Martha sat up on her elbows and kissed Dorothy.
Dorothy’s eyes fluttered closed for a moment, and then she opened them again, smiling. She brushed a hand along the side of Martha’s face and pressed down to kiss Martha back. “I wondered when you’d finally get around to doing that,” she said.
“Do you know the Doctor’s name?”
Later, much later; they were still lying in the pile of blankets, curled together. The house was cold, the heat not working, but they were warm in their makeshift bed.
Dorothy shook her head. “I’m not sure he remembers it,” she admitted. She was trailing a finger absently up and down Martha’s upper arm. Martha lay half on top of her, hair tickling against Dorothy’s cheek. “I think he might have outgrown it.”
“Can you outgrow a name?”
“I grew into mine,” Dorothy smiled. “I used to go by Ace.”
“The Doctor’s never mentioned you,” Martha hesitated. She slid backwards, skin against skin, so she could prop herself up on a hand and look at Dorothy properly. “How many more of us are there?”
Dorothy shrugged, frowning down at her toes. “Dozens. Hundreds,” she suggested. “Told you; he’s an old geezer, and he’s been doing this a long time.” She looked up at Martha, laid a hand against Martha’s cheek. “He doesn’t forget any of us. He just lets us sleep in his mind.”
“Do you love him?”
Dorothy smiled and pressed a finger against the tip of Martha’s nose. “Who doesn’t?”
Martha smiled back and dropped down to kiss her.

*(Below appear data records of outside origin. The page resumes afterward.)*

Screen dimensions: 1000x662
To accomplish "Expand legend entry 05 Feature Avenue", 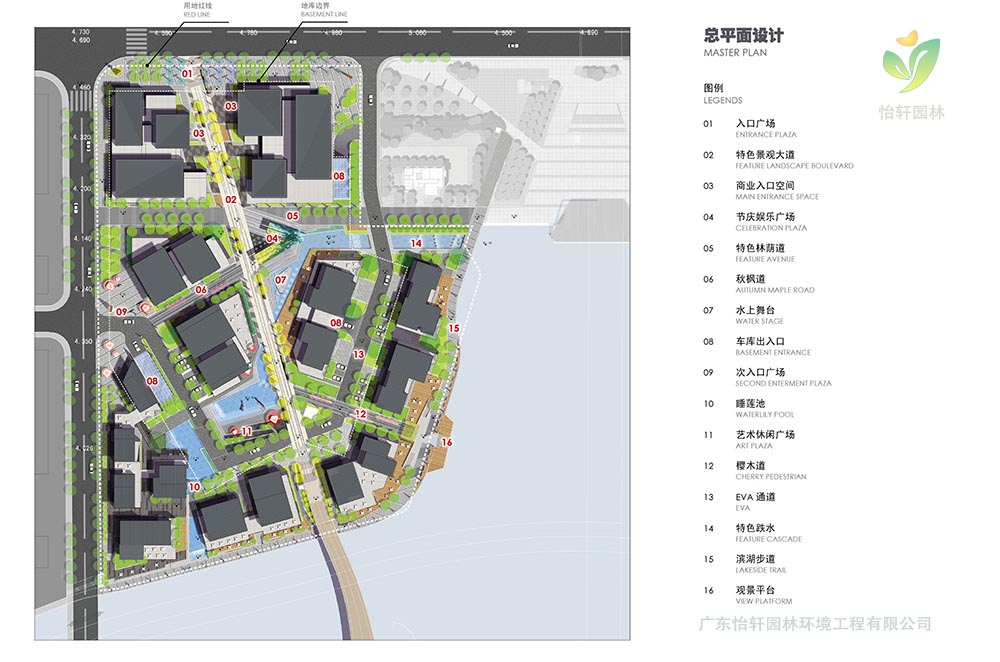I will click(756, 253).
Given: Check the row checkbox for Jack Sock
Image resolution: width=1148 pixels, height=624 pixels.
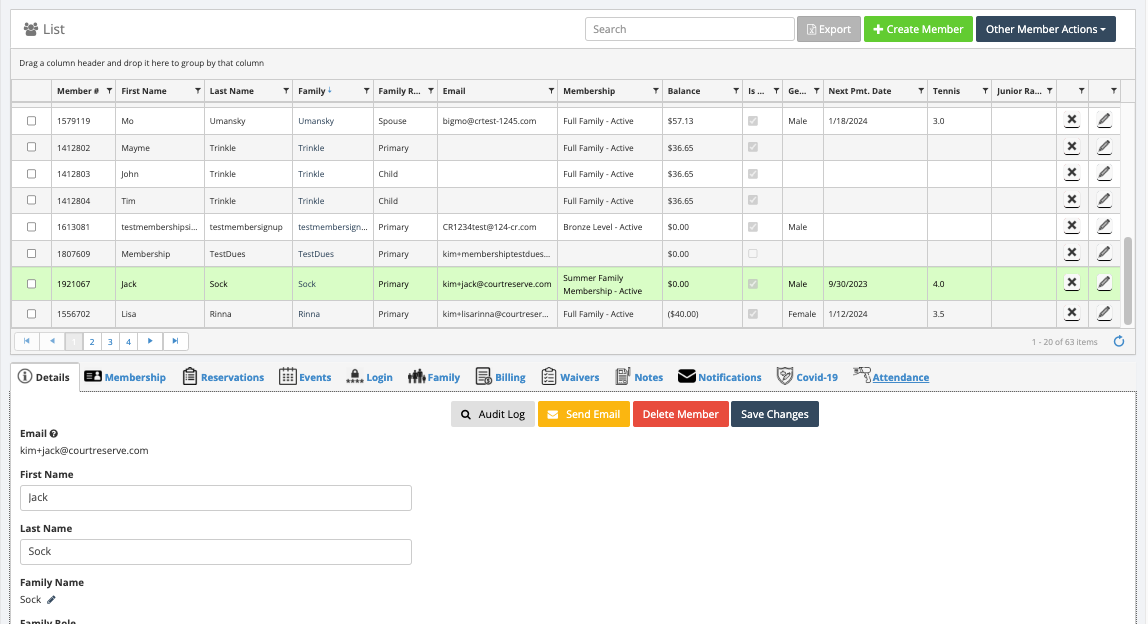Looking at the screenshot, I should [x=31, y=284].
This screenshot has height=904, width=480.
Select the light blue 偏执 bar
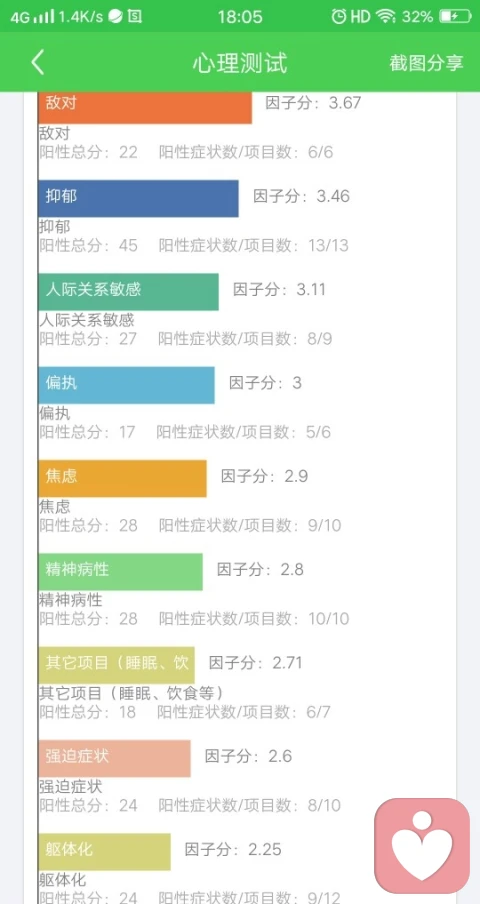(126, 385)
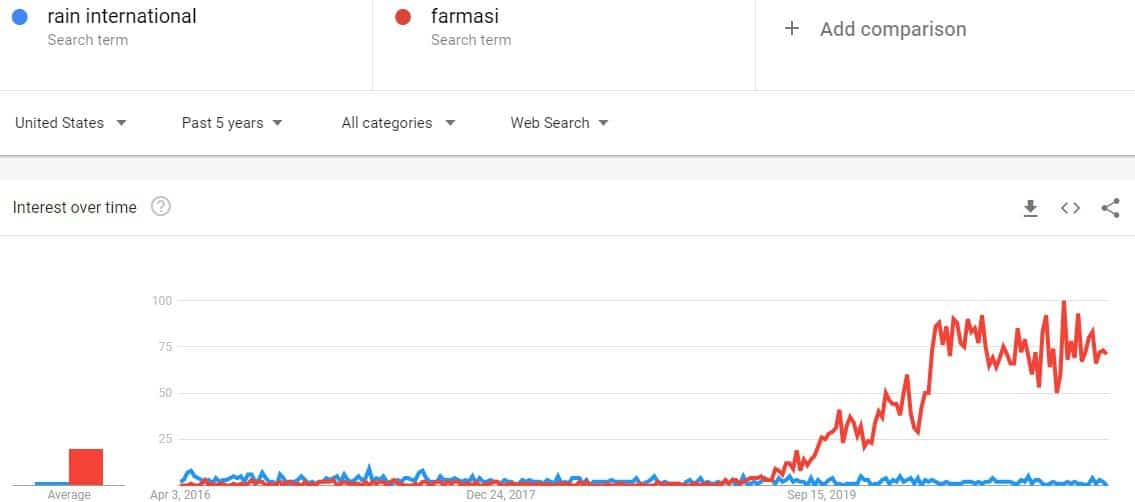Select the red farmasi average bar

[86, 467]
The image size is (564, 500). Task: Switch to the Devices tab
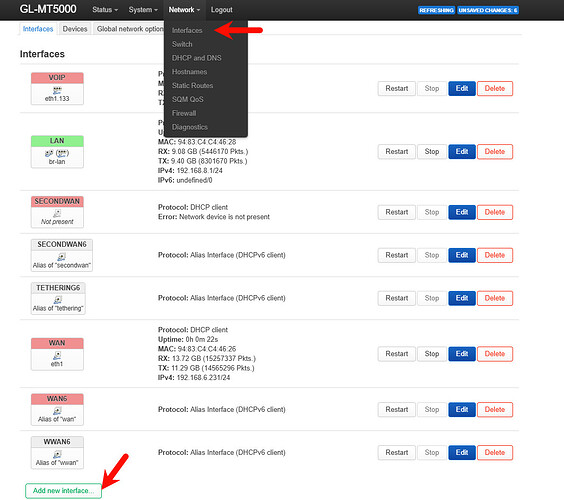(x=75, y=29)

They walked that night, and in the middle of it they came to Dorothy’s transportation. “A bike,” Martha said, looking it over as best she could in the dark. “You travel through time on a bike.” She looked up at Dorothy again. “How safe is that again?”

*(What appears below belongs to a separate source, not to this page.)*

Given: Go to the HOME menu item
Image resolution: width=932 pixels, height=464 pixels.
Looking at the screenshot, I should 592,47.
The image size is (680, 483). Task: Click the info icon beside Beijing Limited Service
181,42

“About as safe as traveling through time in the TARDIS,” Dorothy rolled her eyes, swinging one leg over the seat. She settled herself down and then looked again at Martha. “Do you want me to come with you for a bit longer?”
“No,” Martha said firmly. “I want you to go to the other side of this continent and meet me halfway. I’ve still got a lot of ground to cover and I could use all the help I can get.”
Dorothy nodded, almost invisible in the dark. “I’ll see you in Kansas,” she grinned.
Martha huffed. “Shut it,” she glared, and then gave way, stepping up to the bike to hug Dorothy fiercely.
“Stay safe,” she whispered before letting the older woman go. Dorothy caught her before she could move back again and kissed her.
“You too,” she said when she broke it off and Martha stepped back. “Be careful of the Master as well; he’s a right prick.”
“D’you know everybody?” Martha said.
“Everybody who’s anybody,” Dorothy grinned. “Say hello to Captain Jack for me, yeah?”
She gunned her engine with that and pulled away, and for the first time in almost a year, Martha Jones laughed.